Shikhar Mangla is a Product Design Lead at Sling TV, where he designs consumer-facing experiences across TV, mobile, and web for streaming, discovery, and content engagement. He’s worked across a range of consumer products and partnered with Fortune 500 brands, with a focus on clarity, usability, and high-quality interaction design. His work has also supported responsible gambling initiatives at scale and digital experiences that help make public information more accessible and transparent. He enjoys building thoughtful, accessible experiences that balance craft with real-world constraints.
How many years have you been a judge?
This is my first year!
What excited you about judging for the Telly Awards?
I love that the Telly Awards sits at the intersection of storytelling and craft, where strong ideas still need excellent execution to land. I’m excited to help recognize work that respects the audience’s time, makes smart creative choices, and delivers a polished experience across platforms.
What was your first job in the industry? What did it teach you?
My first job in the industry was designing a mobile app for a prominent Chief Minister in India. The goal was to help constituents stay updated on what was happening in the constituency and submit grievances directly. That experience taught me that good UX in public-facing products is about dignity and reliability as much as it is about visuals. When people are looking for help, the interface has to be calm, clear, and frictionless
What project are you most proud to have worked on?
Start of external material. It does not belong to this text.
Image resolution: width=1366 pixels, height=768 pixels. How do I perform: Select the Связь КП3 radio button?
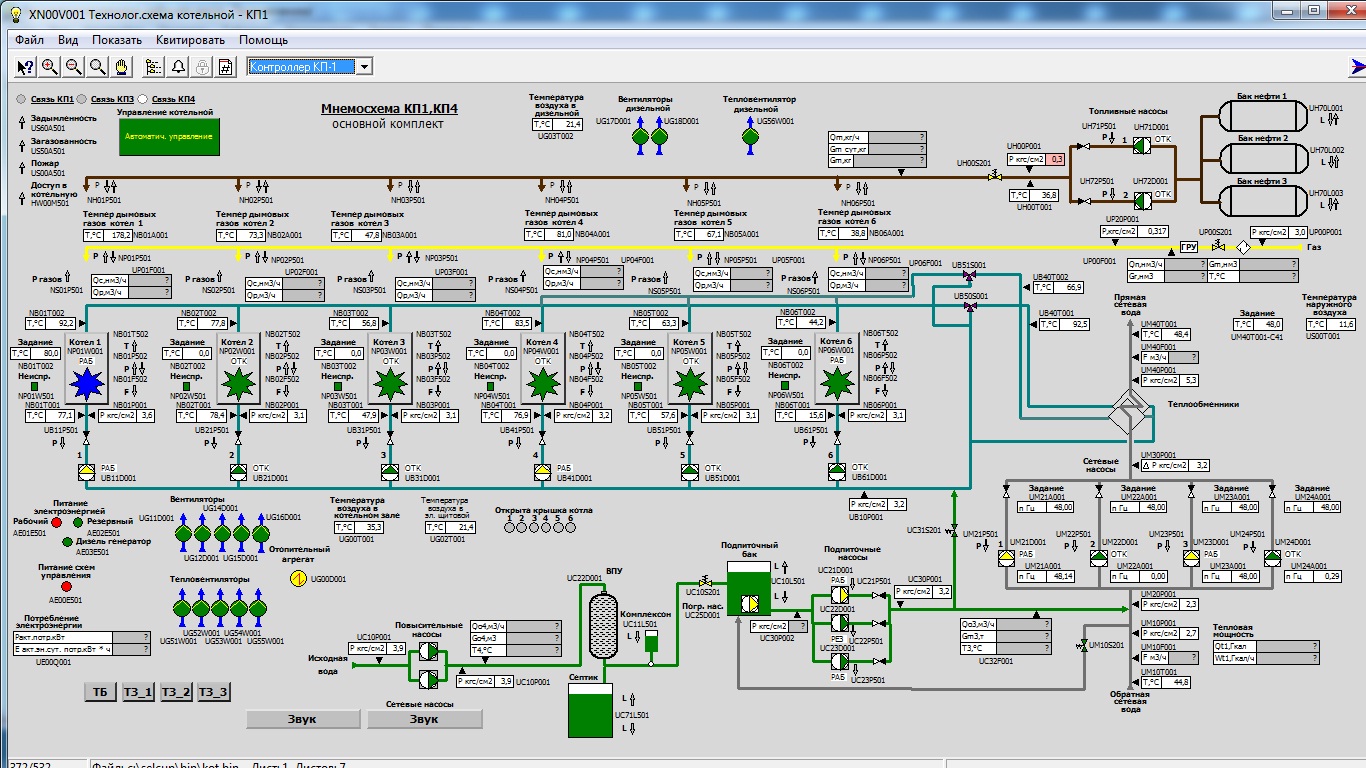82,100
I’m most proud of the work I did on responsible gambling experiences at scale. Designing for that space meant balancing business goals with real user safety, using clear language, friction in the right places, and thoughtful guardrails that help people make better decisions in the moment. Knowing the work supported responsible play for millions of bettors across the U.S. is the kind of real-world impact I care about most.
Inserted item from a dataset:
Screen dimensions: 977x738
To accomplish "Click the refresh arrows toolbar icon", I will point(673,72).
What’s the most challenging part about your job and/or the industry?
The hardest part is balancing speed with quality in an environment where platforms, expectations, and content formats keep shifting. Great work requires craft, but it also requires strong judgment about what matters most – so you don’t over-design the wrong thing while the real problem remains unsolved.
What do you look for to determine excellence in video?
I look for clarity of intent first: what is this trying to make me feel, do, or understand, and does every choice support that? Then I look at pacing, structure, and detail in execution like editing, sound, performance, and visual consistency – because those are usually what separate “good” from “great.” I also pay attention to accessibility and audience context, especially for content designed for different screens and environments.
What are your current roles and responsibilities and what do you love most about your job?
I lead product design for consumer digital experiences, partnering with product, engineering, research, and content teams to ship end-to-end features across TV, mobile, and web. What I enjoy most is turning messy, ambiguous problems into something simple and confident, where the experience feels obvious in hindsight, even if it wasn’t obvious to build.
Do you have any specific practices you lean on to spark creativity?
I start with constraints on purpose: a tight problem statement, a clear success metric, and a few “must nots” that keep the work honest. Then I explore widely and come back to a small set of options, pressure-testing each one with “What’s the simplest version that still feels premium?” That rhythm keeps me creative without drifting.
What inspired you to pursue your career path?
I’ve always been drawn to the combination of craft and systems – where design is both a creative discipline and a way to solve complex problems for real people. Product design let me work at that intersection: storytelling, usability, technology, and impact, all in one place.
In your experience, what is a significant change you are seeing happen in the video, television, and/or film industry, and what insight can you share about how to navigate it?
Distribution has fragmented and attention has tightened, which means the “first 10 seconds” matter more than ever, but so does long-term trust. The best way to navigate it is to be intentional: earn attention with clarity and authenticity, design for the platform context, and maintain a consistent creative point of view instead of chasing every trend.